Instruments

Riometers

Riometers are usually operated with broad-beam antennas, with beamwidth on the order of 60 degrees. These integrate absorption activity over a large portion of the ionosphere, so small scale details of the actual physical distribution of electron density enhancements are lost. Narrow beam antennas, with beamwidths of 10 to 20 degrees, are sensitive to smaller scale features of ionization, but are generally limited in the ionospheric area which can be examined at one time. The data from several riometers operated at different frequencies, but examining the same sky with broadbeam antennas, show effects which have been interpreted as being due to small scale spatial structure in the electron precipitation region which does not completely fill the antenna beam. Results analyzed from narrow beam and multiple frequency riometer data, in conjunction with optical data from all-sky cameras and photometers, indicate that the spatial scale of ionospheric electron density perturbations can be very small, on the order of a few kilometers.

A recent trend in riometry is toward the use of antennas providing several narrow beams, which examine different parts of the sky. Some of these systems have been constructed to provide several fixed beams, and others scan the ionosphere in a linear path with one or more steerable beams. The IRIS system was designed to operate as a fast-scan multiple-beam instrument to examine the entire ionospheric sky, out to about 45 degrees from the zenith. The IRIS antenna is a sophisticated phased-array which produces 49 narrow beams, on the order of 12 degrees beamwidth, all of which are sampled once a second. This system is capable of examining ionospheric electron density perturbations in fine time scale, as well as small spatial scale.

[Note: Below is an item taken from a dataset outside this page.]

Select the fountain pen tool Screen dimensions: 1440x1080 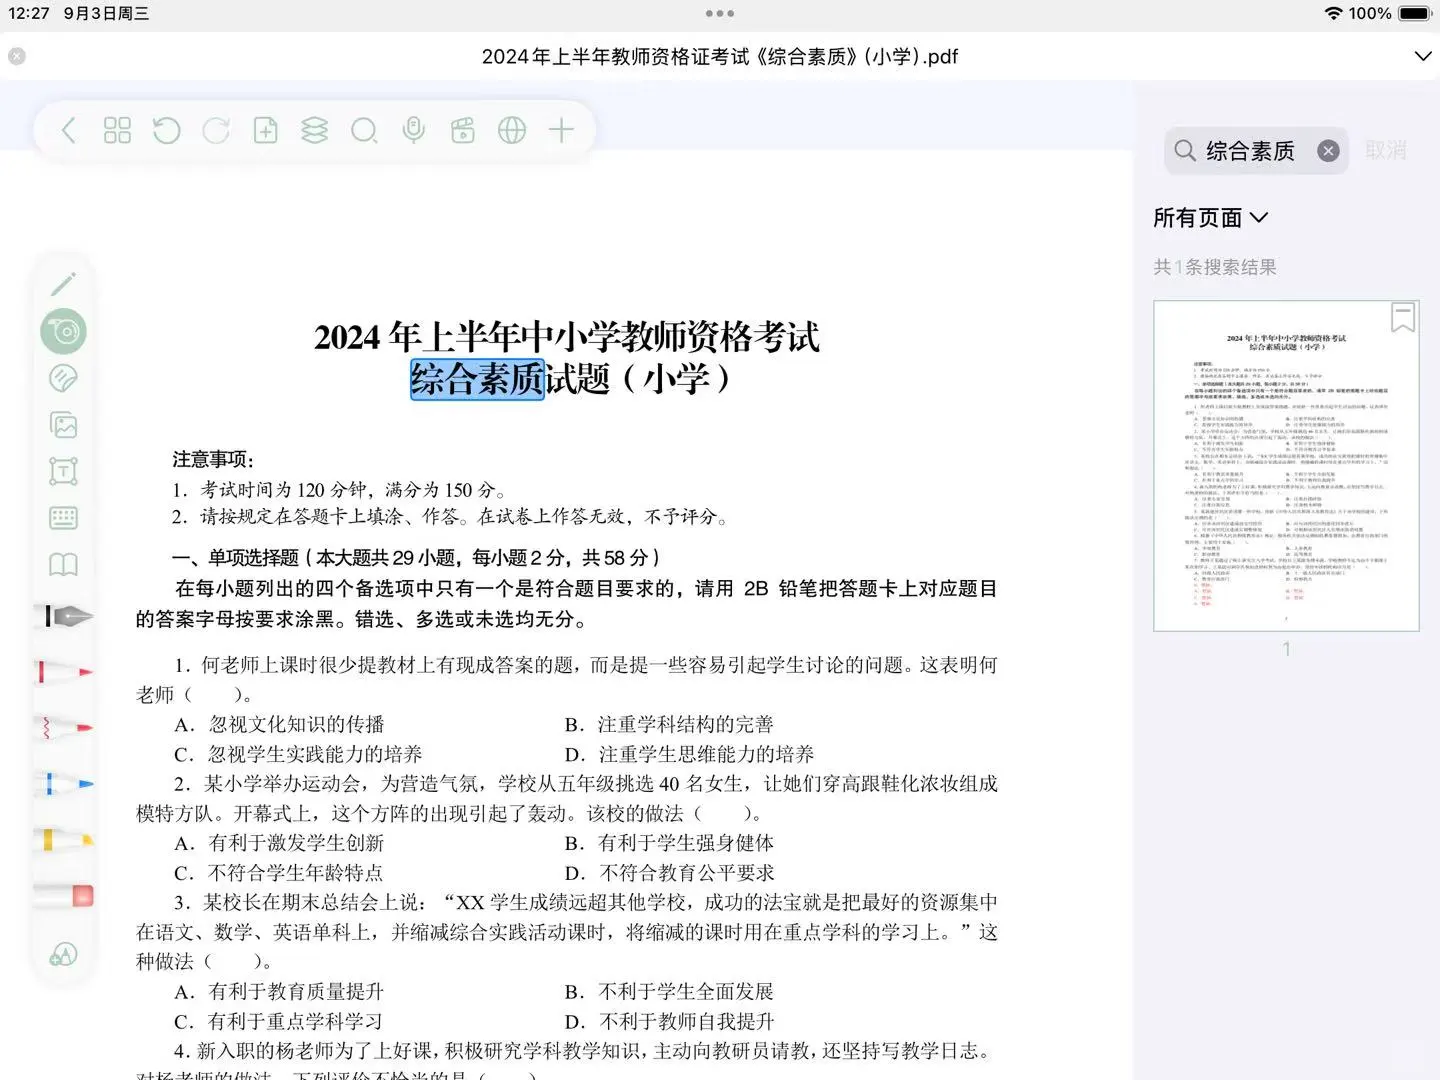pyautogui.click(x=63, y=616)
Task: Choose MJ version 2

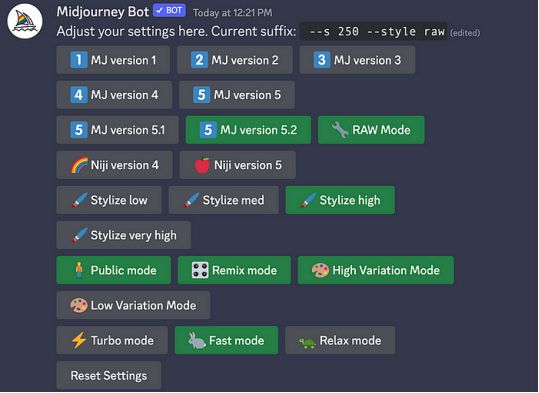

At South Pole Station, the University of Maryland operates broadbeam riometers at 20.5, 30, 38.2, and 51.4 MHz. The signals from these instruments are digitized and recorded at 1-Hz resolution by the station data acquisition system. The broadbeam antennas are located in a group about 1-km from the Cusp Lab. For the 20.5, 30 and 51.4 MHz systems, the broadbeam antenna comprises two adjacent parallel horizontal dipoles; the antenna for the 38.2 MHz system is a single element identical to those used with the IRIS phased array, including a chicken-wire ground plane located a quarter-wavelength below the horizontal dipole element plane. The antenna beam projects a nearly circular -3 dB locus onto the ionosphere, where the absorption of cosmic radio noise occurs; the -3 dB beamwidth is approximately 60-degrees, so the diameter of the typical ionospheric absorption region at 90 km altitude is about 100 km.